CHICAGO (AP) — The Monsters of the Midway showed up for the NFL’s season opener. They were wearing gold, green and white.

In a defensive battle also marked by sloppy offence and penalties, the Packers used the Bears’ usual trademark, a staunch D, and just enough from Aaron Rodgers on Thursday night to kick off the league’s 100th season with a 10-3 victory over their archrivals.

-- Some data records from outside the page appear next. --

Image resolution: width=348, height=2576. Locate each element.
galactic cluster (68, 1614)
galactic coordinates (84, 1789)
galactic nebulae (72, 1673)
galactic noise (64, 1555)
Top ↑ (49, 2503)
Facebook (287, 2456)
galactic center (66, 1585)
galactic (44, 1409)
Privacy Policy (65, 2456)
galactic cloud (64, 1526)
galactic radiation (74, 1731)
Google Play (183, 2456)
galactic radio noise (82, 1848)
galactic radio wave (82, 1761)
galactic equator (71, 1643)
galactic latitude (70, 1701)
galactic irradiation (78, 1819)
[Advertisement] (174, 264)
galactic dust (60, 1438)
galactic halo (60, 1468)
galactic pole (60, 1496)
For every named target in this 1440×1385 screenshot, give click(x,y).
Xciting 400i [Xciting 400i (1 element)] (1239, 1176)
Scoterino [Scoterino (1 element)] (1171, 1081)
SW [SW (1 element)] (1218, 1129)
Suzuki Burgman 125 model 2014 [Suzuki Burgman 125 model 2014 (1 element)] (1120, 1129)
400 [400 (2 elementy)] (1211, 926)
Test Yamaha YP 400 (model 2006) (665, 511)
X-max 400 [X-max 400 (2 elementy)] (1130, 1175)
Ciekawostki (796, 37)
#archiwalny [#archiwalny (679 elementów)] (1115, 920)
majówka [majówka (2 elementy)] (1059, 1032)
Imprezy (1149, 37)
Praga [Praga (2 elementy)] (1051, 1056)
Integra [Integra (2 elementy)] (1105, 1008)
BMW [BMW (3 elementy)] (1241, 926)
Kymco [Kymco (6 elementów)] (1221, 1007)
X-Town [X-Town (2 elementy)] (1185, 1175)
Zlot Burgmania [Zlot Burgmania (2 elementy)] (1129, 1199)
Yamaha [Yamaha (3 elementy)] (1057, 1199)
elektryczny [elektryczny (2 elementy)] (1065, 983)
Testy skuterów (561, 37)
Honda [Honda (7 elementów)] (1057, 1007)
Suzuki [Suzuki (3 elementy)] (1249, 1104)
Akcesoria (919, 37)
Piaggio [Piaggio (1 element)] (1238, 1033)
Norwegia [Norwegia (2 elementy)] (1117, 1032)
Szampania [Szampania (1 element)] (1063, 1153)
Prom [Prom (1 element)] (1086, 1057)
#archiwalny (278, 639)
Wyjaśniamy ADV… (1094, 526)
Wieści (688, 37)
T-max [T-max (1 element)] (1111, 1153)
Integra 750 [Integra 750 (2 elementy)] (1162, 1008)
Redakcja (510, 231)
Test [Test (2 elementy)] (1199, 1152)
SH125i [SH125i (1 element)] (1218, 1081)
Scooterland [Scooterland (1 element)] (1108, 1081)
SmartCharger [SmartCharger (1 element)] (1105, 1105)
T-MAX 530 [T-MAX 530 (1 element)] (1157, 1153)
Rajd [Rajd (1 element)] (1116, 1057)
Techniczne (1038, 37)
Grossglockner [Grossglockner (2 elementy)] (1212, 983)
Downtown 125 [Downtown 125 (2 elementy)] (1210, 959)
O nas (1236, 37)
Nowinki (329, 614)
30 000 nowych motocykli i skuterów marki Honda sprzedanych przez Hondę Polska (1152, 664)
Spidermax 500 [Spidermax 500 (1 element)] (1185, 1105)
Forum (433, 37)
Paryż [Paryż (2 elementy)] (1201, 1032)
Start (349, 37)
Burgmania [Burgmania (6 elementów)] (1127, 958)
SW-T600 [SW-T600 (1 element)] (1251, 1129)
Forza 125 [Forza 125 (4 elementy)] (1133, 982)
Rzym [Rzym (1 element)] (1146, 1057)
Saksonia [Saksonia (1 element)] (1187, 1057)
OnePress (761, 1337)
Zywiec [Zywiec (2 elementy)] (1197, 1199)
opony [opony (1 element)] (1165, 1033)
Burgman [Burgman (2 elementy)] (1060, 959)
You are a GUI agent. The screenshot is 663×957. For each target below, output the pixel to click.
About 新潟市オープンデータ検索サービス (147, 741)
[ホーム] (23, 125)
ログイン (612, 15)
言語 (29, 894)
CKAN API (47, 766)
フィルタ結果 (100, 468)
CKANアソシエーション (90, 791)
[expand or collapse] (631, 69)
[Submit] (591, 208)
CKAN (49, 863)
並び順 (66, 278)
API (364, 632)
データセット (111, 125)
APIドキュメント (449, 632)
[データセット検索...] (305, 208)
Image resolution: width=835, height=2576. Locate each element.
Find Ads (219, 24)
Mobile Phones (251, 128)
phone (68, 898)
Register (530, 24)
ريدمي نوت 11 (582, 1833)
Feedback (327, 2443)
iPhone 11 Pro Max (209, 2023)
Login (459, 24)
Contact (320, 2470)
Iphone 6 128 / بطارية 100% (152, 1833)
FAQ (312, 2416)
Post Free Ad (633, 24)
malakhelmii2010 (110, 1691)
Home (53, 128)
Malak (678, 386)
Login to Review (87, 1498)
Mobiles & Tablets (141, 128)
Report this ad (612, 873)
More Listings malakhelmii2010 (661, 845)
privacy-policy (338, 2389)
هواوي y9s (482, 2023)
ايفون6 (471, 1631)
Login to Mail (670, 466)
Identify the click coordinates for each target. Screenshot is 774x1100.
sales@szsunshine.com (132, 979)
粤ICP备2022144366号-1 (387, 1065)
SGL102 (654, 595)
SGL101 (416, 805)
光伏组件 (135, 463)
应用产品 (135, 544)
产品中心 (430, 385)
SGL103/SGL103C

A lack of action in the preseason clearly damaged both offences, and Rodgers at times looked uncomfortable in the attack designed by new coach Matt LaFleur. But he is a two-time league MVP, and he hit Jimmy Graham in the second quarter for the only touchdown,

From there, it was an aggressive defence that would have made Vince Lombardi proud in the latest edition of the NFL’s longest rivalry, which the Packers lead 98-95-6. Green Bay has won 16 of the last 19 regular-season meetings, and Rodgers is 17-5.

Chicago’s defence hardly slacked, getting five sacks — tying the most it has had against Rodgers. But it could do little with the ball and the Packers had five sacks of Mitchell Trubisky, who never found his stride, and was sacked on Chicago’s final offensive play. Former Bears safety Adrian Amos picked off an end-zone pass into double coverage with 1:58 remaining, the only turnover of the contest.